**WHAT THE EXERCISE ASKS**
Could you transcribe every record below exactly, leaving out the pictures?

**RECORDS FOR PROCESSING**
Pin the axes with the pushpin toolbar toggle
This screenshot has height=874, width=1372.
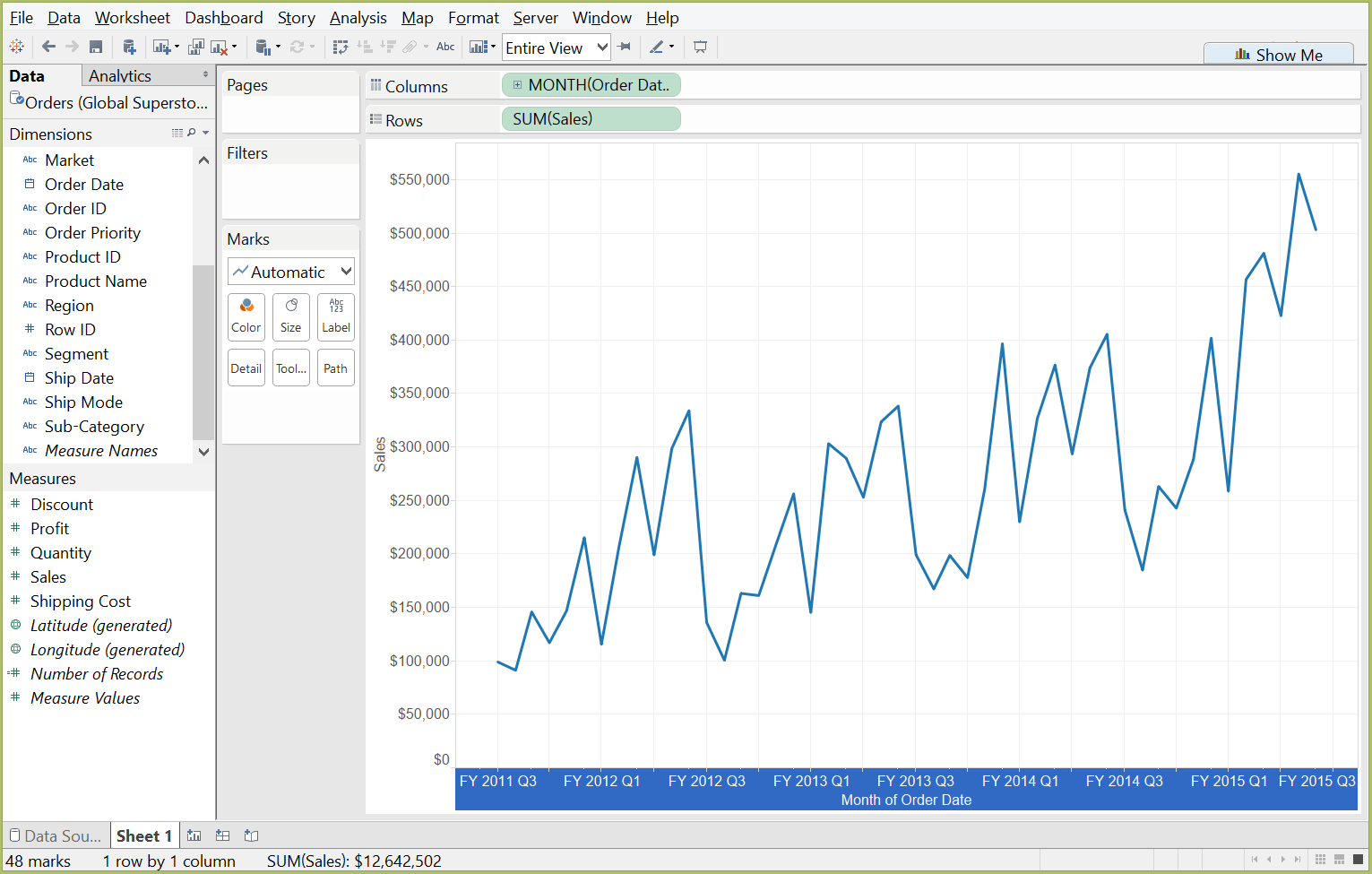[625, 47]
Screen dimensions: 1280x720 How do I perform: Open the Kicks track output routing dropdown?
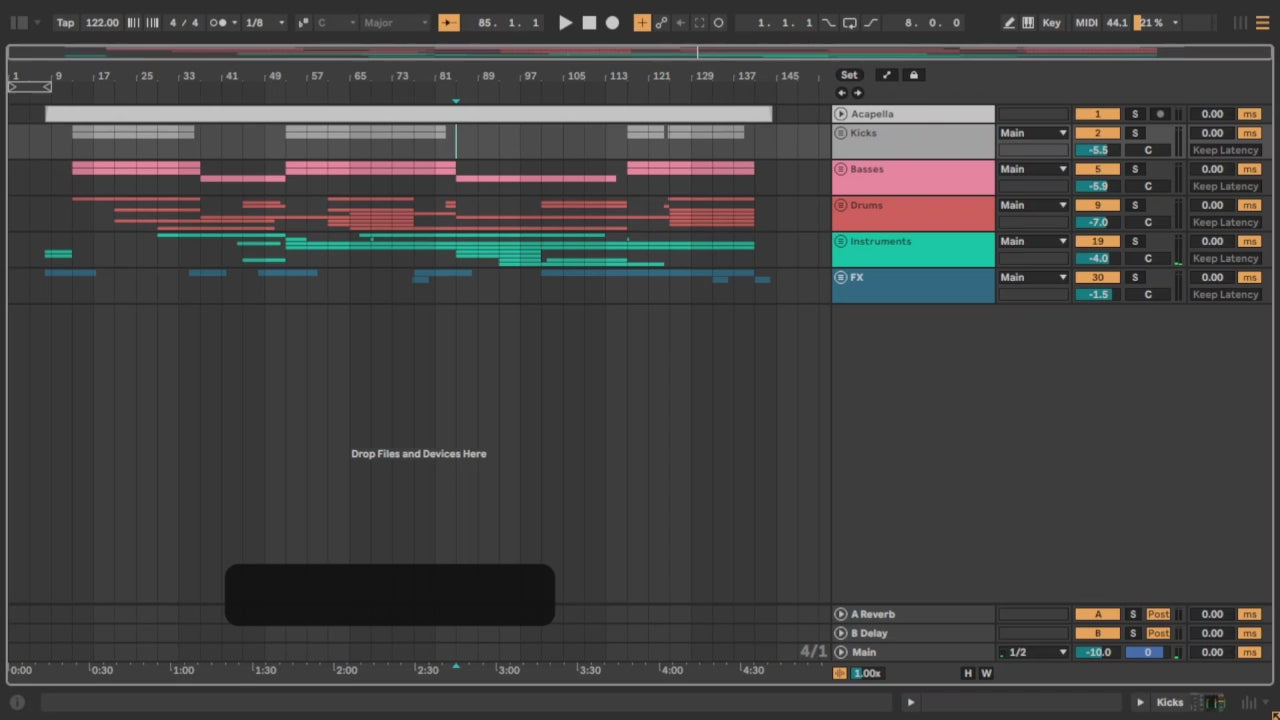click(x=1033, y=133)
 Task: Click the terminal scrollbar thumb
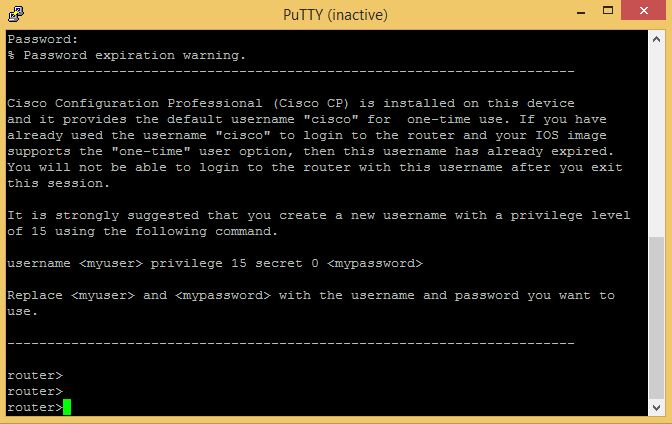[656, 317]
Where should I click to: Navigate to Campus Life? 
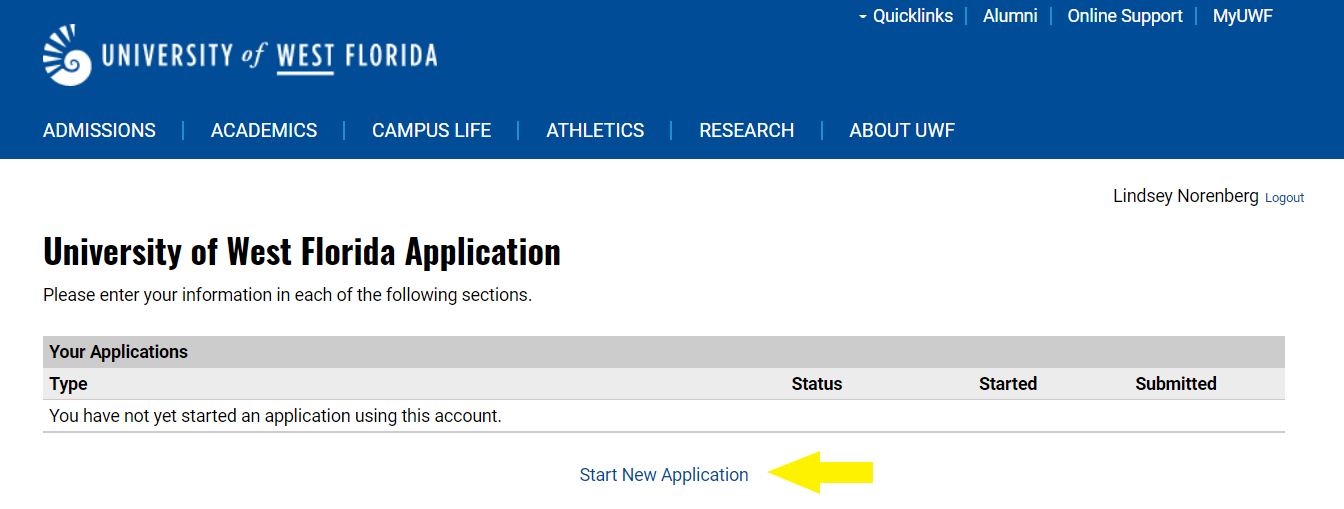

**EXERCISE RESULT**
Pin the axes with the pushpin toolbar toggle
This screenshot has height=874, width=1372.
[625, 47]
Screen dimensions: 1280x720 How do I perform: Open the Kicks track output routing dropdown?
click(x=1033, y=133)
 Task: Click the terminal scrollbar thumb
[656, 317]
Where should I click to: Navigate to Campus Life? 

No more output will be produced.